(Re-) lancer une marque en 2013, Comment, pourquoi, pour qui ?

Qu’évoque ainsi une montre au nom de Drakkar ? Les bateaux Cadran en acajou, lunette à rivets, rotor en forme d’hélice, collections baptisées Cap Horn ou Marquises, sponsoring d’événements nautiques, le positionnement image est clair. Immédiatement identifiables par leur double carrure à structure, les modèles ne laissent pas insensibles. Sans surprise, son fondateur Alain Bisiaux vise les propriétaires de bateaux ainsi que les passionnés d’horlogerie en quête de garde-temps différents et personnalisables. Entièrement réalisés en Suisse avec des finitions haut de gamme dans une boîte complexe, la fourchette de prix situe Drakkar parmi les montres exclusives. Un parcours atypique singularise la démarche d’Alain Bisiaux.

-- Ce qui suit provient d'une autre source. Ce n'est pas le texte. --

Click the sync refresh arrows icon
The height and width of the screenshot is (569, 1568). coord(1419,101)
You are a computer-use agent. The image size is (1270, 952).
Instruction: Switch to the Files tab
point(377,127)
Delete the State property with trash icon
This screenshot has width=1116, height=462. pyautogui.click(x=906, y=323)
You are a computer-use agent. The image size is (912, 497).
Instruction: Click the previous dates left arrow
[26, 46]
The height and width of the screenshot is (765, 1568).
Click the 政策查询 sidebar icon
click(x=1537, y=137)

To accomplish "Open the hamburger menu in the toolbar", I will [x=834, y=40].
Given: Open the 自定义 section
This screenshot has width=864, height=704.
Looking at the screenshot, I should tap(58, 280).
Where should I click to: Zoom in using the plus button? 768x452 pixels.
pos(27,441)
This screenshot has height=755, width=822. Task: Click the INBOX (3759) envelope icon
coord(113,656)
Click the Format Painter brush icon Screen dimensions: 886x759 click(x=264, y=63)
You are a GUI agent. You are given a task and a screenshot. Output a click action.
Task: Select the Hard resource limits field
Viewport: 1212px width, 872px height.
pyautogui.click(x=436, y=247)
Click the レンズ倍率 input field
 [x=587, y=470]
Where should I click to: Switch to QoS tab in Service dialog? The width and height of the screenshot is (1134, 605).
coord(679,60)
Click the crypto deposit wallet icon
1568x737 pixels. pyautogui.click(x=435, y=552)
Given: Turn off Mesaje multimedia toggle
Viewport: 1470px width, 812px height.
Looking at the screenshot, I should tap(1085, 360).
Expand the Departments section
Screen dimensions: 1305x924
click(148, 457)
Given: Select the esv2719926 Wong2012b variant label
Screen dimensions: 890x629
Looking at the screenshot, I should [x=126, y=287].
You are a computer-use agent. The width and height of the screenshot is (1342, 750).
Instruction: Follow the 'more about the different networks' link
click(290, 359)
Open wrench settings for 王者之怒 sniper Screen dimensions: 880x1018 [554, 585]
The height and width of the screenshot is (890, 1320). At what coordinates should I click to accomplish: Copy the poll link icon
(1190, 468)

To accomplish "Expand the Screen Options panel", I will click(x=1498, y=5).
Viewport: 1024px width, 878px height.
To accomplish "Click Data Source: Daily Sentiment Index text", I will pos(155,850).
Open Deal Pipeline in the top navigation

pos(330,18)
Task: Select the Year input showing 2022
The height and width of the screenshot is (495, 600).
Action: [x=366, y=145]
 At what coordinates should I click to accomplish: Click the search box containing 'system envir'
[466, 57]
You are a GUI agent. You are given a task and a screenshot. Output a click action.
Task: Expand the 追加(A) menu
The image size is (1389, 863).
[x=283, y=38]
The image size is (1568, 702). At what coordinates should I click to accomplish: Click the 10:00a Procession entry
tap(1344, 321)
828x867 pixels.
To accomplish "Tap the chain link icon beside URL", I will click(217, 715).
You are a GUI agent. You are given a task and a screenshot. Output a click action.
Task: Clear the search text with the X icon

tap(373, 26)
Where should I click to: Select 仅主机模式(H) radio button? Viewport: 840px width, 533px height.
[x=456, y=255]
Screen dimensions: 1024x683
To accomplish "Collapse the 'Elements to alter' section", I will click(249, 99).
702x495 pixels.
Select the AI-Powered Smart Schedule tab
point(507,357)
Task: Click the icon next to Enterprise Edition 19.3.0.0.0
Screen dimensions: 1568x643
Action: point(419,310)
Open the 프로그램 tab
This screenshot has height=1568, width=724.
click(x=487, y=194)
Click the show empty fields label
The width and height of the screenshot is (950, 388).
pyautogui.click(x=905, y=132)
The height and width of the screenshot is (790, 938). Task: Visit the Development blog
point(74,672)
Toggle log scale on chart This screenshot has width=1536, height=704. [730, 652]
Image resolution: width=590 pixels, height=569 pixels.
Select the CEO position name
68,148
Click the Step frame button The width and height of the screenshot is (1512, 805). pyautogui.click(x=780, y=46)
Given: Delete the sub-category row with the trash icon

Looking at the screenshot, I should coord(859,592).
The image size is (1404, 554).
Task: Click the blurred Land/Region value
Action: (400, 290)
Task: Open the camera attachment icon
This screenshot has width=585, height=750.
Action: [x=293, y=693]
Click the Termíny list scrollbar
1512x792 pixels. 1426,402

Passé par le yachting puis dans l’informatique industrielle où il s’est forgé un large réseau parmi les sous-traitants horlogers, la passion et l’esprit d’entreprise l’ont poussé à lancer sa propre marque, à bord de laquelle il a ensuite accueilli les frères Urquhart (fils de Stephen, CEO d’Omega) en tant qu’associés. La microstructure permet de prendre son temps et d’appliquer une logique de distribution opportuniste, pour l’instant largement basée sur les ventes directes. A la recherche d’investisseurs, Drakkar ambitionne de devenir une manufacture entièrement intégrée certifiant tous ses produits Poinçon de Genève.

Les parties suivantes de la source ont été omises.